Sunday, 25 July 2010

Using Market P/E to determine the Value of the Stock Market



Many of us follow the Market Index.  However, few of us realise its relationship to Market P/E.

The chart above helps us to relate Market Index to Market P/E.



“It’s time in the market, not timing the market” that counts."

This gives rise to the all-important question: does one’s entry level into the market, i.e. the valuation of the market at the time of investing, make a significant difference to subsequent investment returns?

In an attempt to cast light on this issue, an interesting multi-year comparison of the price-earnings (PE) ratios of the S&P 500 Index (as a measure of stock valuations) and the forward real returns was done by my colleagues at Plexus Asset Management. The study covered the period from 1871 to 2006 and used the S&P 500 Composite Index (and its predecessors). In essence, a total real return index and coinciding ten-year forward real returns were calculated, and used together with PEs based on rolling ten-year earnings.

pe-ratio-study-diagram-a1.jpg

pe-ratio-study-diagram-a2.jpg

pe-ratio-study-diagram-a3.jpg


This analysis strongly confirms the downward trend of the average ten-year forward real returns from the cheapest grouping (PEs of less than six) to the most expensive grouping (PEs of more than 21).

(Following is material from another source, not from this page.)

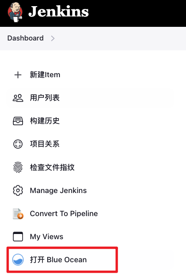Click the 打开 Blue Ocean text

point(59,260)
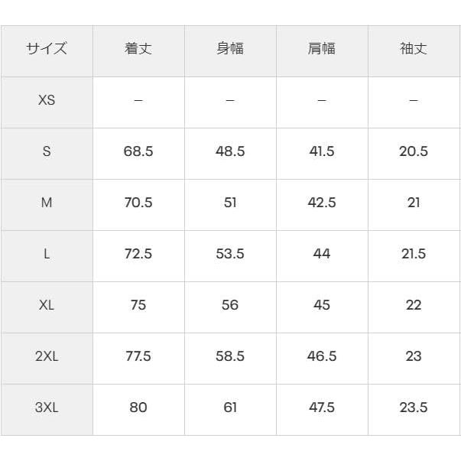Click the サイズ header cell
Image resolution: width=461 pixels, height=461 pixels.
click(x=47, y=51)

The second study also shows that any investment at PEs of less than 12 always had positive ten-year real returns, while investments at PE ratios of 12 and higher experienced negative real returns at some stage.

A third observation from this analysis is, interestingly, that the ten-year forward real returns of investments made at PEs between 12 and 17 had the biggest spread between minimum and maximum returns and were therefore more volatile and less predictable.

It is easy to understand why Grantham came to the conclusion that “the best case for caution and bearishness is value, which is a weak predictor of one-year returns, but a dynamic predictor of longer-term returns”.